Bill Kidd, SNP MSP for the Glasgow region, has welcomed the support from Environment Minister, Roseanna Cunningham, for the North Kelvin Meadow.
The North Kelvin Meadow Campaign is a community group, set up in October of last year, to campaign for the disused green space, between Clouston Street and Kelbourne Street – the area of the former Clouston Street playing fields – to be turned into a multi-use community green space for local residents.
The campaign was set up after Glasgow City Council rejected the results of a survey, conducted in August of last year, which showed that local residents overwhelmingly supported the creation of a community growing project on the former playing fields. The Council intends to sell the land to a property developer for the building of flats.

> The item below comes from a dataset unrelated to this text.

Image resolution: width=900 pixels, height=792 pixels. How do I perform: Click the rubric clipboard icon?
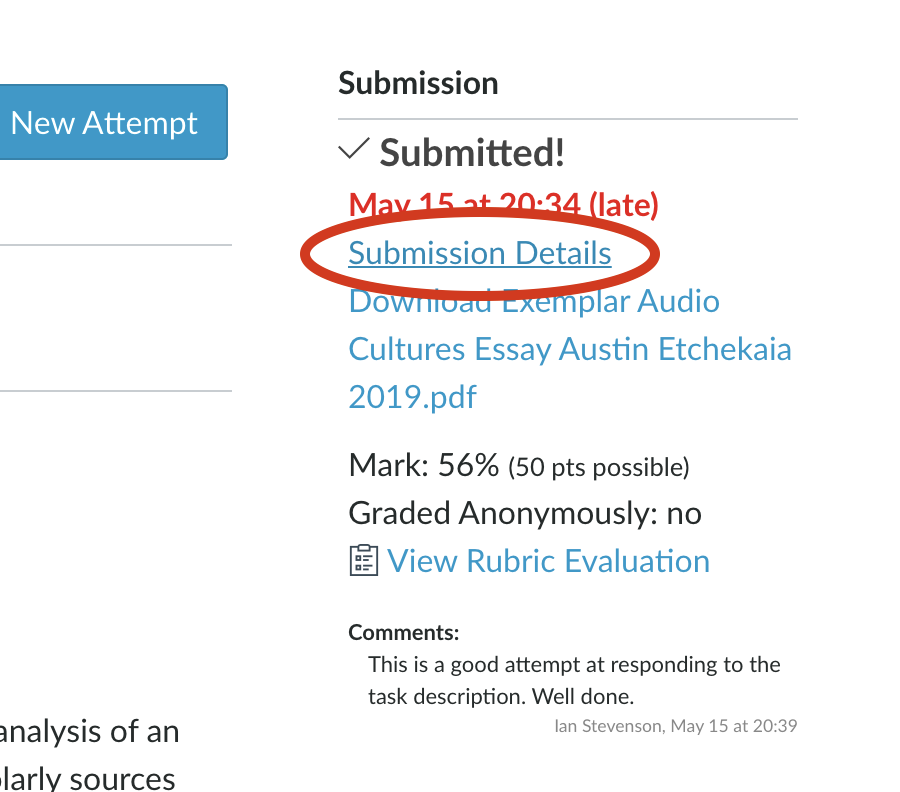(x=364, y=561)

On 21 August 2009, the campaign group was taken to court by the Glasgow City Council for improving their local area. The sheriff upheld a limited interdict ad interim against two named campaigners only, preventing them from putting up bat boxes and installing new raised beds. The sheriff said the campaigners ‘had done only good’.
Bill Kidd’s actions came at Question Time in Parliament on 4th September, when he asked Roseanna Cunningham if she was aware of the case of the North Kelvin Meadow in Glasgow. Mr Kidd emphasised the point that the local residents had been evicted from the green space by Glasgow City Council, despite there being no immediate plans to develop the ground.
In reply, the Environment Minister, Roseanna Cunningham said: "Given the extent of the media coverage, I guess that few people will be unaware of the current situation in Glasgow—and, indeed, of the advent of guerrilla gardeners throughout the country.
"The Government is working, alongside various public bodies, to examine potential further provision of allotments and community gardens. We know that there is great unmet demand for both. However, we hope that Glasgow City Council, which is the decision-making body in the north Kelvin meadow case, would have regard to the work that the national health service is doing to support a number of projects on health board land and, similarly, Scottish Natural Heritage's support for such initiatives.”
Commenting, outside the Chamber, Mr Kidd said: "I am pleased that the Environment Minister has recognised the need for derelict and unused land to be brought more into community use.
"The North Kelvin Meadow provides a chance for local people to come together to turn around a disused piece of land, after decades of neglect under the ownership of Glasgow City Council, in the name of community spirit and pride. This is the kind of thing that Glasgow City Council should be, even in the short-term, encouraging; certainly not censuring.
"I am encouraged by the Minister’s comparisons between the negative attitudes of local authorities, like Glasgow City Council and the positive stances of the National Health Service in Scotland and Scottish National Heritage. These organisations are working with local residents to bring derelict land into community use."